#### Supplied information

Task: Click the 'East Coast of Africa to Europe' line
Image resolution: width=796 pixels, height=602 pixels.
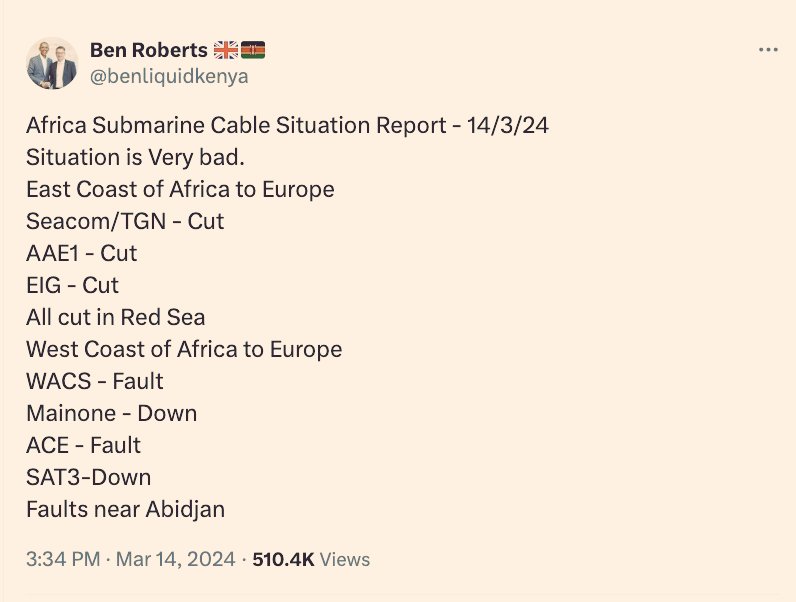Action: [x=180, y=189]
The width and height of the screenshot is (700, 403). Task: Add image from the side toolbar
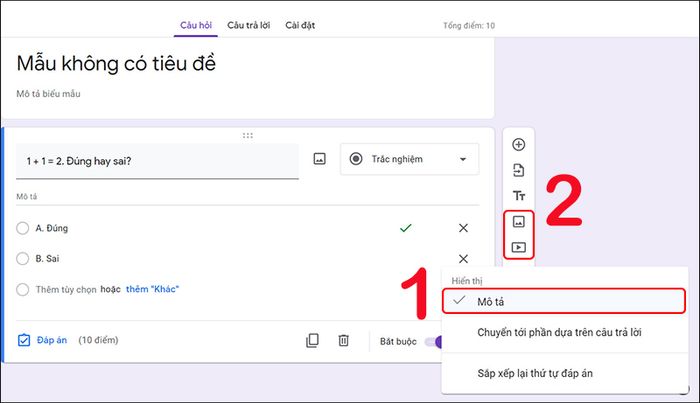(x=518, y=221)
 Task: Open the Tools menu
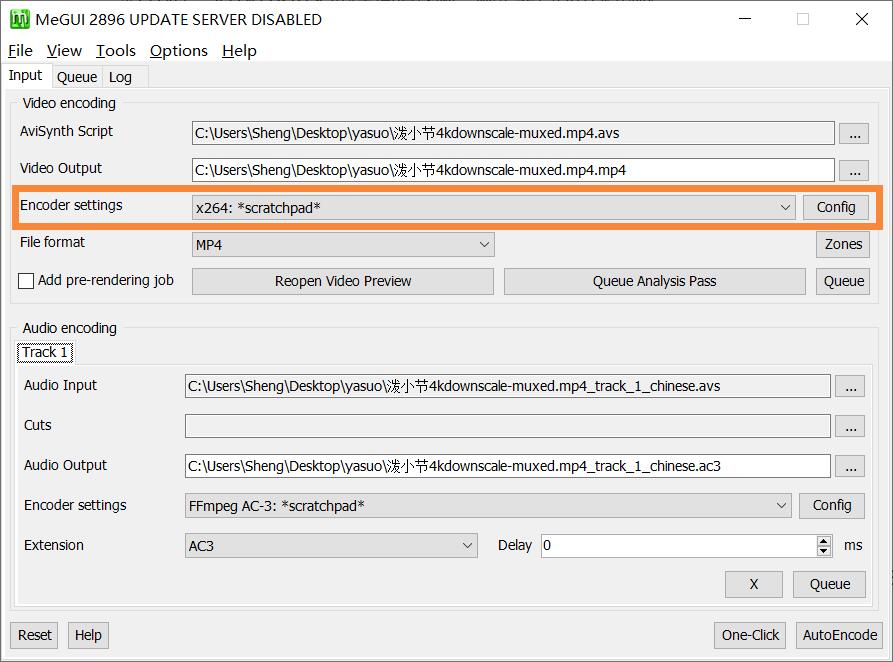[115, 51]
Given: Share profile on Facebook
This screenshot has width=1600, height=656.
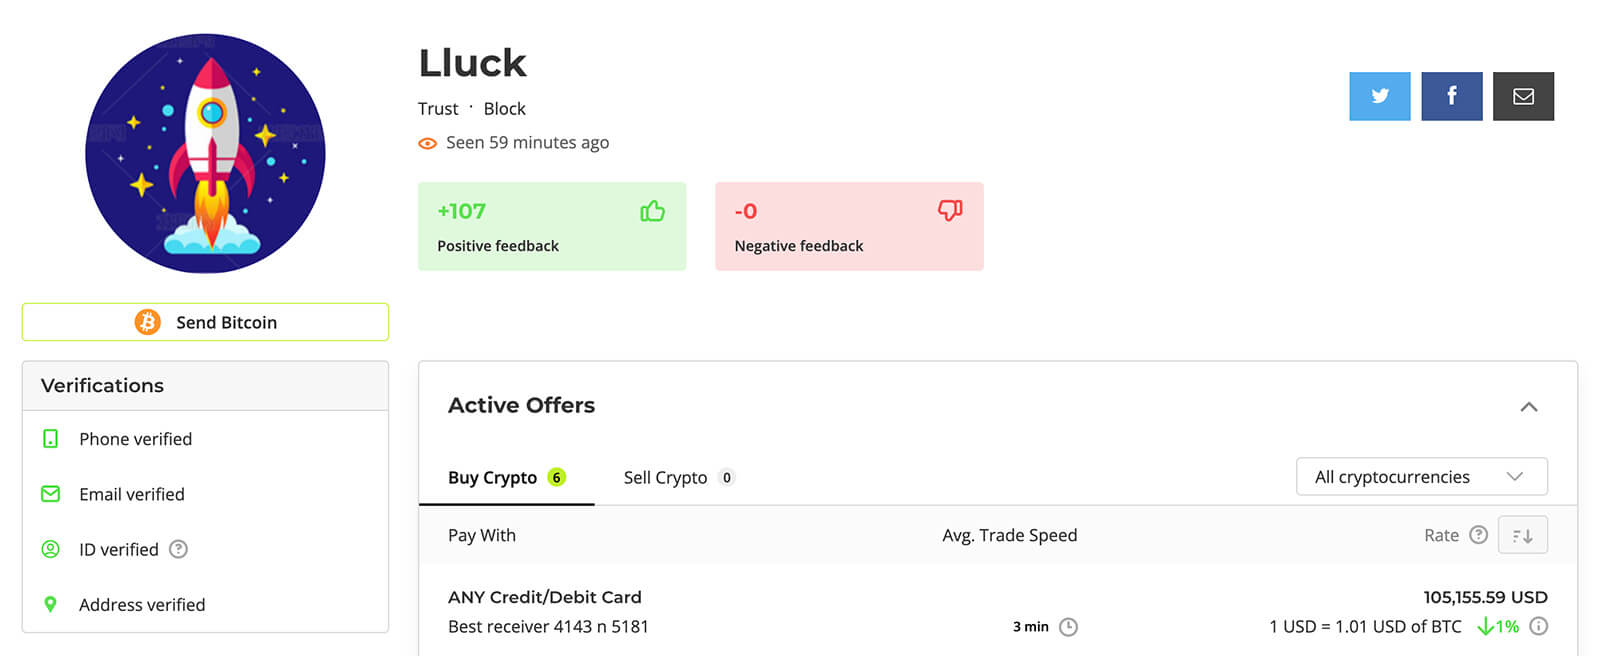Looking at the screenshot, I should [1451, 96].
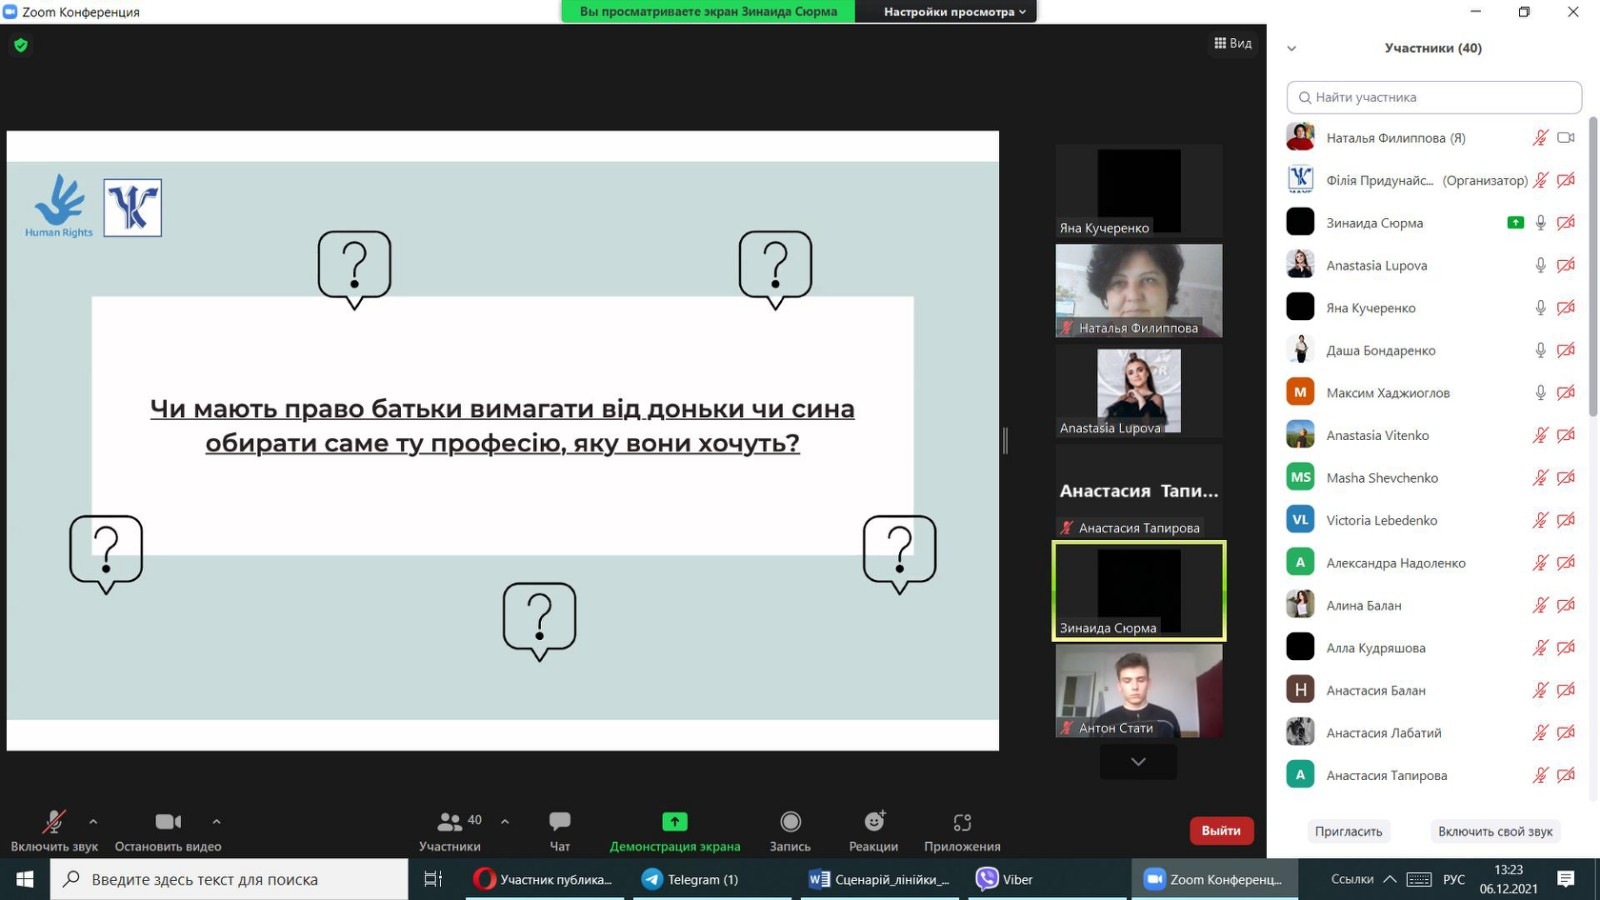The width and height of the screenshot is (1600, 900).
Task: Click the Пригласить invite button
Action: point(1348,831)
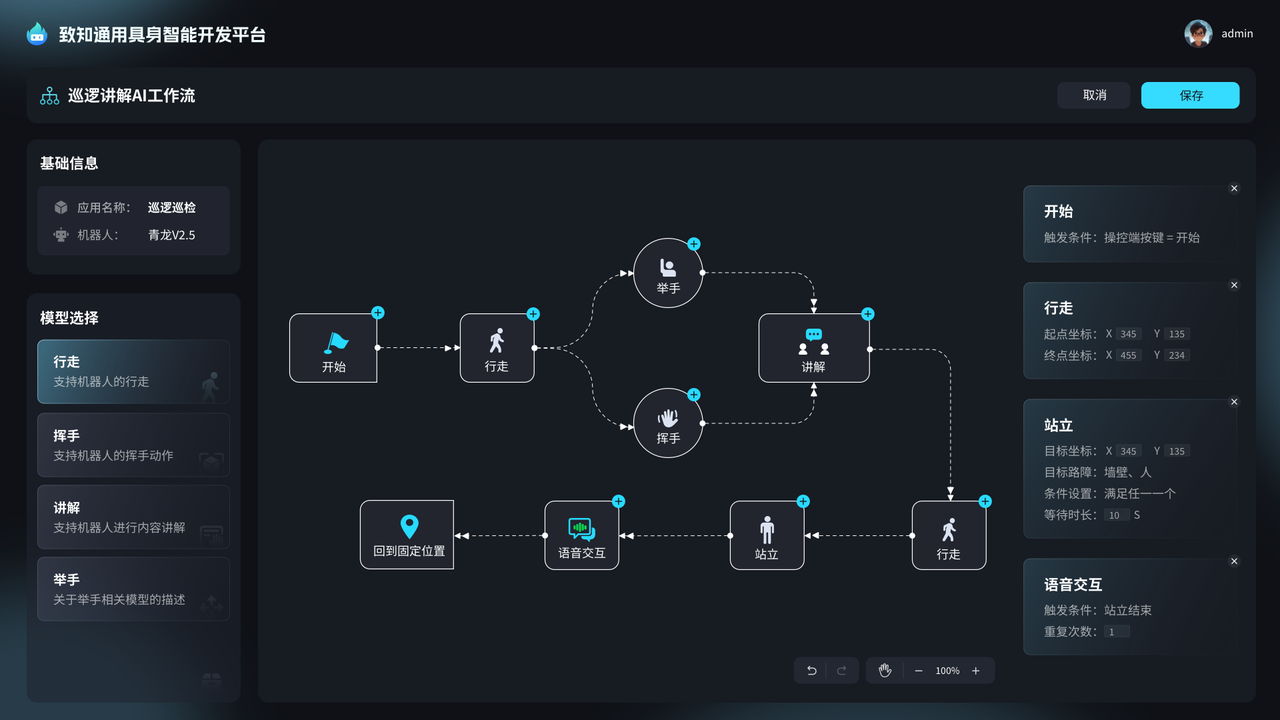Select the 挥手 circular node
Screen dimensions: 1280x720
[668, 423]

########

### Your assignment
Quote the records above exactly, from the first line through the line containing "Given: Share profile on Facebook", and leave out the pictures.

### Response area
Task: Click the 'East Coast of Africa to Europe' line
Image resolution: width=796 pixels, height=602 pixels.
Action: [x=180, y=189]
The width and height of the screenshot is (700, 403). Task: Add image from the side toolbar
(x=518, y=221)
 Task: Open the Tools menu
[115, 51]
Given: Share profile on Facebook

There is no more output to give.